In a mailing sent out by the Brady for Justice Campaign Committee, the candidate doesn’t hold back in describing his political views. “I haven’t the slightest reservation in declaring my fundamental conservative philosophy,” Brady writes. “Our nation’s decline of its core family values and traditions, abortion issues, gay rights, and the Democratic liberal partisan interpretation by the Supreme Court of Florida arising out of the 2000 Presidential Election are some of the issues of recent years which have brought me to the irreversible conclusion that I must do my part in seeking this office.”

In outlining his “business oriented, conservative Republican philosophy,” Brady cites his support for banning abortions except in instances of rape, incest or cases where the mother’s life is in danger, and for “individual rights guaranteed by the Bill of Rights to keep and bear arms.”

A resume attached to the mailer notes that he is a licensed gun dealer and a member since 1966 of the National Rifle Association. Brady, a retired colonel in the U.S. Army, also belongs to the American Legion, the Federalist Society and The Military Order of the World Wars.

Brady notes he is seeking a seat “currently held by a liberal Democrat” and he asks citizens for “support on my crusade.”

Such frankness may become more common in judicial races, thanks to a recent ruling by the U.S. Supreme Court. The court ruled in June that judicial candidates can’t be prevented from speaking about controversial issues such as abortion and school prayer. “We have never allowed the government to prohibit candidates from communicating relevant information to voters during an election,” wrote Justice Antonin Scalia for the majority.

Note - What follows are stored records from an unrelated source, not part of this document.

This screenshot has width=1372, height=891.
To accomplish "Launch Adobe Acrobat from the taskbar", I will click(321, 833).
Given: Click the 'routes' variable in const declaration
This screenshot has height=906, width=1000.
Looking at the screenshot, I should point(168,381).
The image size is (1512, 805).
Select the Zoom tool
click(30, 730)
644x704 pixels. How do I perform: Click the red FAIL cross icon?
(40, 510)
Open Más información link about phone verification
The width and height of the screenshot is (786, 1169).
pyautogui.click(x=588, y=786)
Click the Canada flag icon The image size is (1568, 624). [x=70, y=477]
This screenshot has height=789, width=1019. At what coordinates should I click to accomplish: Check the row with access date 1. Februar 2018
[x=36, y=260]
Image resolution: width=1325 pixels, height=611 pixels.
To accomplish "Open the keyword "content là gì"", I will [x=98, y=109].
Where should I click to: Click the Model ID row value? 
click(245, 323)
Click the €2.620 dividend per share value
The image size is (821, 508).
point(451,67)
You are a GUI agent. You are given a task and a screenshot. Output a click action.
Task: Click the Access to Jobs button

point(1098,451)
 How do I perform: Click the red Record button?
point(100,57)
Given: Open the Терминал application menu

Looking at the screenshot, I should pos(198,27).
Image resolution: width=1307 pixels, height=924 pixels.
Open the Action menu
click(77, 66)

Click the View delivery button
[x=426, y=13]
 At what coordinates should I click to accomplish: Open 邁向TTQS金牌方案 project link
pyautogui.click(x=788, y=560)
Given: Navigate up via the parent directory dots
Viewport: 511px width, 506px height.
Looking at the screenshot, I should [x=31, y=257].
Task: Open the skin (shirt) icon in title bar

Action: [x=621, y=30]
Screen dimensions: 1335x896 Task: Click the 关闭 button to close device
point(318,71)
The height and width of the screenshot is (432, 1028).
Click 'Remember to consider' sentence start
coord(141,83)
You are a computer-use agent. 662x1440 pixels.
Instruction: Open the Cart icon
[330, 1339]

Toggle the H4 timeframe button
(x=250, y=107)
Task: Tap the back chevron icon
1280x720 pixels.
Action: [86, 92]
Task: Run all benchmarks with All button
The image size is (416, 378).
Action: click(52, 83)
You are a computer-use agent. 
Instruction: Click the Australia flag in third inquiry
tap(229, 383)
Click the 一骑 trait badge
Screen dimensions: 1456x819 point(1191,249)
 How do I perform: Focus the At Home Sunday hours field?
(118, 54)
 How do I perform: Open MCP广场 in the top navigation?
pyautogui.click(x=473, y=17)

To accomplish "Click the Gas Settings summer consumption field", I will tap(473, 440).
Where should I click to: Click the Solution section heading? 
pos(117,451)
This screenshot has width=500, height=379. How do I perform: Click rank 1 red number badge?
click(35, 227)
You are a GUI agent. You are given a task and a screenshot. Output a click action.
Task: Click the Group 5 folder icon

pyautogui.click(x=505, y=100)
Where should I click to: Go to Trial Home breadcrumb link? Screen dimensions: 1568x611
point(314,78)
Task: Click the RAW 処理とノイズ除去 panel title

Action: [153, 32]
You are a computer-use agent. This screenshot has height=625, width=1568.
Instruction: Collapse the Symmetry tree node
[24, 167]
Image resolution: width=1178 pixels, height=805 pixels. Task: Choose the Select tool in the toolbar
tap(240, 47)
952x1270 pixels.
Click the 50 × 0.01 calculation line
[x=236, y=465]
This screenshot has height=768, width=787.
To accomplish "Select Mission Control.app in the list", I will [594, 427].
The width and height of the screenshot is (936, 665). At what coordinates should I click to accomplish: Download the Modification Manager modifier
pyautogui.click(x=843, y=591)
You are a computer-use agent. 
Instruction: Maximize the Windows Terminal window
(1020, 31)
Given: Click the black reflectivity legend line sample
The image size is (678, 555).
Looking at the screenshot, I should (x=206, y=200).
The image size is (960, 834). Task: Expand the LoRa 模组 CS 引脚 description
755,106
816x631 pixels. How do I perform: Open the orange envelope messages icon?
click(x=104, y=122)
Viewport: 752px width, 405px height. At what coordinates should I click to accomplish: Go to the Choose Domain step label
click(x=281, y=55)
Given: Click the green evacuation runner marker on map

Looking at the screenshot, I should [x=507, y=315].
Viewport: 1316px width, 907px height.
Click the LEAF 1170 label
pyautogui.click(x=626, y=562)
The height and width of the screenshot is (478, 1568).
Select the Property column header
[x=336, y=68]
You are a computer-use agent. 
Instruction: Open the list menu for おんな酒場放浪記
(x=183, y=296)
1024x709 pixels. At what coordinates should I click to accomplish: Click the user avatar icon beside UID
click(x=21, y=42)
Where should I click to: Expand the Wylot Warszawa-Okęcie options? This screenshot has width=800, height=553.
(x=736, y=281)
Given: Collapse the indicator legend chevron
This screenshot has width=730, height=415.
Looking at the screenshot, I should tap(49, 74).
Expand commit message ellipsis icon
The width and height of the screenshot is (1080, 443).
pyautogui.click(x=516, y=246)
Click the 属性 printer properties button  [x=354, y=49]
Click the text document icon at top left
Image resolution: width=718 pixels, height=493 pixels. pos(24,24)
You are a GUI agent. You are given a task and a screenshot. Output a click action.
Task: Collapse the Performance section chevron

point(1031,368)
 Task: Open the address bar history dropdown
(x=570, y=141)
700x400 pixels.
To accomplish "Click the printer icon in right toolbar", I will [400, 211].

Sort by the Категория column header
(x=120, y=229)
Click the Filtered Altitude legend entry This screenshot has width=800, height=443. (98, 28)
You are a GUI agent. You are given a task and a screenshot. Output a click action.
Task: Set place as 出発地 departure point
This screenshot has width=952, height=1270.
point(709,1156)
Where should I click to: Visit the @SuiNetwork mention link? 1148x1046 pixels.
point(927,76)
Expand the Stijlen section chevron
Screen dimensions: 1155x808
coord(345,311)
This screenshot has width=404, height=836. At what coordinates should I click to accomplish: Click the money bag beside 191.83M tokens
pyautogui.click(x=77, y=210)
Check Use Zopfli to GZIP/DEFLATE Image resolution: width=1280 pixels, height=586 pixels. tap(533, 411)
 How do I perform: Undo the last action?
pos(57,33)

Justice Ruth Bader Ginsburg begged to differ.

“I do not agree with the court’s ‘an election is an election’ approach,” she said in a lengthy statement criticizing the decision. “Judges are not political actors and the First Amendment does not require that they be treated as politicians simply because they are elected.”

North Carolina’s Code of Judicial Conduct still bars candidates from commenting on pending cases, making endorsement speeches or giving campaign contributions to nonjudicial candidates. But in 1997, the state dropped a rule that had prevented judicial candidates from discussing hot-button legal or political issues.